+++ ENTRIES SUPPLIED +++
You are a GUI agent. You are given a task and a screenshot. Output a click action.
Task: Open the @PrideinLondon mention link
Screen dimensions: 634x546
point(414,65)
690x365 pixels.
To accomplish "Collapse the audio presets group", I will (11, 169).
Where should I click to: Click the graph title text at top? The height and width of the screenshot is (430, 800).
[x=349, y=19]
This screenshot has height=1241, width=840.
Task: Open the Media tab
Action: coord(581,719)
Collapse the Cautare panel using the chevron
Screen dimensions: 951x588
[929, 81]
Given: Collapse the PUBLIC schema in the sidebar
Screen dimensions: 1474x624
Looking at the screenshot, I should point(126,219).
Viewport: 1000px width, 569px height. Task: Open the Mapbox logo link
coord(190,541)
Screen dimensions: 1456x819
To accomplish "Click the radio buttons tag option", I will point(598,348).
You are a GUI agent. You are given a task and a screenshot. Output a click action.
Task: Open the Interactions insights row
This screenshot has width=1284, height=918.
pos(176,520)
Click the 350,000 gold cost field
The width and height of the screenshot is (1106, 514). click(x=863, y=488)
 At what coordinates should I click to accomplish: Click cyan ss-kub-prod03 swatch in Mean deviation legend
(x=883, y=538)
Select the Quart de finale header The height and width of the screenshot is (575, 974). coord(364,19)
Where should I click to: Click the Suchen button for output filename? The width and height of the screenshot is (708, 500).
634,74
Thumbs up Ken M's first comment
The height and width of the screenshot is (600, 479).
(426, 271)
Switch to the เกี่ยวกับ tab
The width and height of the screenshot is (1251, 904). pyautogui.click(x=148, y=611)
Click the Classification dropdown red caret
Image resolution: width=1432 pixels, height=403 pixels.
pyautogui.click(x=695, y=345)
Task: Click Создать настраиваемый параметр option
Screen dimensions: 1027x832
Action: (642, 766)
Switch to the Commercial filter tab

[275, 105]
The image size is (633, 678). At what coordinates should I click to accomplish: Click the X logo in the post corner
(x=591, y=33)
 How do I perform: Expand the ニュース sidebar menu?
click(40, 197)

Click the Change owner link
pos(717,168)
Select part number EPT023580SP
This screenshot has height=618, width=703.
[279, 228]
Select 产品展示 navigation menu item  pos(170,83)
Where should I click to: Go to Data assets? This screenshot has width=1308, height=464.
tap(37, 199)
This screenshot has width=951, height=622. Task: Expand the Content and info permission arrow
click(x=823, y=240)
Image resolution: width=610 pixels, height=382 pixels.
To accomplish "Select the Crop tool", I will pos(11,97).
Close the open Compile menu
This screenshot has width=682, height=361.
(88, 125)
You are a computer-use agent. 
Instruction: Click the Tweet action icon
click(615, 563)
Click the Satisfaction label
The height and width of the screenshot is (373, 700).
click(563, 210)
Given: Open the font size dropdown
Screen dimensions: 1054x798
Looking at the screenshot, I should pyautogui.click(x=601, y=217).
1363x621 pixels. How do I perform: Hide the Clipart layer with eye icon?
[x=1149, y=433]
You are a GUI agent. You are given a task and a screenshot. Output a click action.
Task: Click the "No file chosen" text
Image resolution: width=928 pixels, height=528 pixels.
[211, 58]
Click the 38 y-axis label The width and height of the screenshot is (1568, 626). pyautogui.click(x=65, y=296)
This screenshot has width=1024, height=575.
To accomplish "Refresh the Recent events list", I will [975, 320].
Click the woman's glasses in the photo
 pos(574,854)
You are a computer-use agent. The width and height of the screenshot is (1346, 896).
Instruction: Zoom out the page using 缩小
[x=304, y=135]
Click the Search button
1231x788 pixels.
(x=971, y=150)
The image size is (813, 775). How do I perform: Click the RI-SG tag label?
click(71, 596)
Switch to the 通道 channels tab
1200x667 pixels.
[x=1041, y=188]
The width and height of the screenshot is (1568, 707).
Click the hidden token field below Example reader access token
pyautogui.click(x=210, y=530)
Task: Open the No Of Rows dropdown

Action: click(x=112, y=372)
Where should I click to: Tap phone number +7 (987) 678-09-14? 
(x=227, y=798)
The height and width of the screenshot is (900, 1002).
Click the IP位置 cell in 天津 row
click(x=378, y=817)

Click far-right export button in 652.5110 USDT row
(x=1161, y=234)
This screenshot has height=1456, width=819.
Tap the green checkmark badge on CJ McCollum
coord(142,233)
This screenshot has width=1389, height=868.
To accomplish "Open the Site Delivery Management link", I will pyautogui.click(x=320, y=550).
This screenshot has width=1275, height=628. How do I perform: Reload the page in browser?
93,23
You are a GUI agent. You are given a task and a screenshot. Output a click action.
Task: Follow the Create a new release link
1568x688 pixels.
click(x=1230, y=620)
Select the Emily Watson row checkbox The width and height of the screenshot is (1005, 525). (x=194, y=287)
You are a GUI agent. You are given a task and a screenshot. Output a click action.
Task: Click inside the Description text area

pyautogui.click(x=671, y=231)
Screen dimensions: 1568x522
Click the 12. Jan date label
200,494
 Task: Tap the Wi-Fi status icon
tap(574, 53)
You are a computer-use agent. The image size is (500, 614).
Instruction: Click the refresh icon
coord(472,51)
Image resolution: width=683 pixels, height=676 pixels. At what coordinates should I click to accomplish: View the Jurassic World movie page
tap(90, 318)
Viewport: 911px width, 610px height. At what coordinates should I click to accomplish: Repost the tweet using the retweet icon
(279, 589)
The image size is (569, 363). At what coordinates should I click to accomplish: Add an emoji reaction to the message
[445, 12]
+++
**AIM OF THE TASK**
Please quote the data above in full, with no line missing.

**EXERCISE SOLUTION**
You are a GUI agent. You are given a task and a screenshot. Output a click action.
Task: Open the @PrideinLondon mention link
Screen dimensions: 634x546
point(414,65)
690x365 pixels.
To accomplish "Collapse the audio presets group", I will (11, 169).
Where should I click to: Click the graph title text at top? The height and width of the screenshot is (430, 800).
[x=349, y=19]
This screenshot has height=1241, width=840.
Task: Open the Media tab
Action: coord(581,719)
Collapse the Cautare panel using the chevron
Screen dimensions: 951x588
[929, 81]
Given: Collapse the PUBLIC schema in the sidebar
Screen dimensions: 1474x624
Looking at the screenshot, I should point(126,219).
Viewport: 1000px width, 569px height. Task: Open the Mapbox logo link
coord(190,541)
Screen dimensions: 1456x819
To accomplish "Click the radio buttons tag option", I will point(598,348).
You are a GUI agent. You are given a task and a screenshot. Output a click action.
Task: Open the Interactions insights row
This screenshot has width=1284, height=918.
pos(176,520)
Click the 350,000 gold cost field
The width and height of the screenshot is (1106, 514). click(x=863, y=488)
 At what coordinates should I click to accomplish: Click cyan ss-kub-prod03 swatch in Mean deviation legend
(x=883, y=538)
Select the Quart de finale header The height and width of the screenshot is (575, 974). coord(364,19)
Where should I click to: Click the Suchen button for output filename? The width and height of the screenshot is (708, 500).
634,74
Thumbs up Ken M's first comment
The height and width of the screenshot is (600, 479).
(426, 271)
Switch to the เกี่ยวกับ tab
The width and height of the screenshot is (1251, 904). pyautogui.click(x=148, y=611)
Click the Classification dropdown red caret
Image resolution: width=1432 pixels, height=403 pixels.
pyautogui.click(x=695, y=345)
Task: Click Создать настраиваемый параметр option
Screen dimensions: 1027x832
Action: (642, 766)
Switch to the Commercial filter tab

[275, 105]
The image size is (633, 678). At what coordinates should I click to accomplish: Click the X logo in the post corner
(x=591, y=33)
 How do I perform: Expand the ニュース sidebar menu?
click(40, 197)

Click the Change owner link
pos(717,168)
Select part number EPT023580SP
This screenshot has height=618, width=703.
[279, 228]
Select 产品展示 navigation menu item  pos(170,83)
Where should I click to: Go to Data assets? This screenshot has width=1308, height=464.
tap(37, 199)
This screenshot has width=951, height=622. Task: Expand the Content and info permission arrow
click(x=823, y=240)
Image resolution: width=610 pixels, height=382 pixels.
To accomplish "Select the Crop tool", I will pos(11,97).
Close the open Compile menu
This screenshot has width=682, height=361.
(88, 125)
You are a computer-use agent. 
Instruction: Click the Tweet action icon
click(615, 563)
Click the Satisfaction label
The height and width of the screenshot is (373, 700).
click(563, 210)
Given: Open the font size dropdown
Screen dimensions: 1054x798
Looking at the screenshot, I should pyautogui.click(x=601, y=217).
1363x621 pixels. How do I perform: Hide the Clipart layer with eye icon?
[x=1149, y=433]
You are a GUI agent. You are given a task and a screenshot. Output a click action.
Task: Click the "No file chosen" text
Image resolution: width=928 pixels, height=528 pixels.
[211, 58]
Click the 38 y-axis label The width and height of the screenshot is (1568, 626). pyautogui.click(x=65, y=296)
This screenshot has width=1024, height=575.
To accomplish "Refresh the Recent events list", I will [975, 320].
Click the woman's glasses in the photo
 pos(574,854)
You are a computer-use agent. The width and height of the screenshot is (1346, 896).
Instruction: Zoom out the page using 缩小
[x=304, y=135]
Click the Search button
1231x788 pixels.
(x=971, y=150)
The image size is (813, 775). How do I perform: Click the RI-SG tag label?
click(71, 596)
Switch to the 通道 channels tab
1200x667 pixels.
[x=1041, y=188]
The width and height of the screenshot is (1568, 707).
Click the hidden token field below Example reader access token
pyautogui.click(x=210, y=530)
Task: Open the No Of Rows dropdown

Action: click(x=112, y=372)
Where should I click to: Tap phone number +7 (987) 678-09-14? 
(x=227, y=798)
The height and width of the screenshot is (900, 1002).
Click the IP位置 cell in 天津 row
click(x=378, y=817)

Click far-right export button in 652.5110 USDT row
(x=1161, y=234)
This screenshot has height=1456, width=819.
Tap the green checkmark badge on CJ McCollum
coord(142,233)
This screenshot has width=1389, height=868.
To accomplish "Open the Site Delivery Management link", I will pyautogui.click(x=320, y=550).
This screenshot has width=1275, height=628. How do I perform: Reload the page in browser?
93,23
You are a GUI agent. You are given a task and a screenshot. Output a click action.
Task: Follow the Create a new release link
1568x688 pixels.
click(x=1230, y=620)
Select the Emily Watson row checkbox The width and height of the screenshot is (1005, 525). (x=194, y=287)
You are a GUI agent. You are given a task and a screenshot. Output a click action.
Task: Click inside the Description text area

pyautogui.click(x=671, y=231)
Screen dimensions: 1568x522
Click the 12. Jan date label
200,494
 Task: Tap the Wi-Fi status icon
tap(574, 53)
You are a computer-use agent. The image size is (500, 614).
Instruction: Click the refresh icon
coord(472,51)
Image resolution: width=683 pixels, height=676 pixels. At what coordinates should I click to accomplish: View the Jurassic World movie page
tap(90, 318)
Viewport: 911px width, 610px height. At what coordinates should I click to accomplish: Repost the tweet using the retweet icon
(279, 589)
The image size is (569, 363). At what coordinates should I click to accomplish: Add an emoji reaction to the message
[445, 12]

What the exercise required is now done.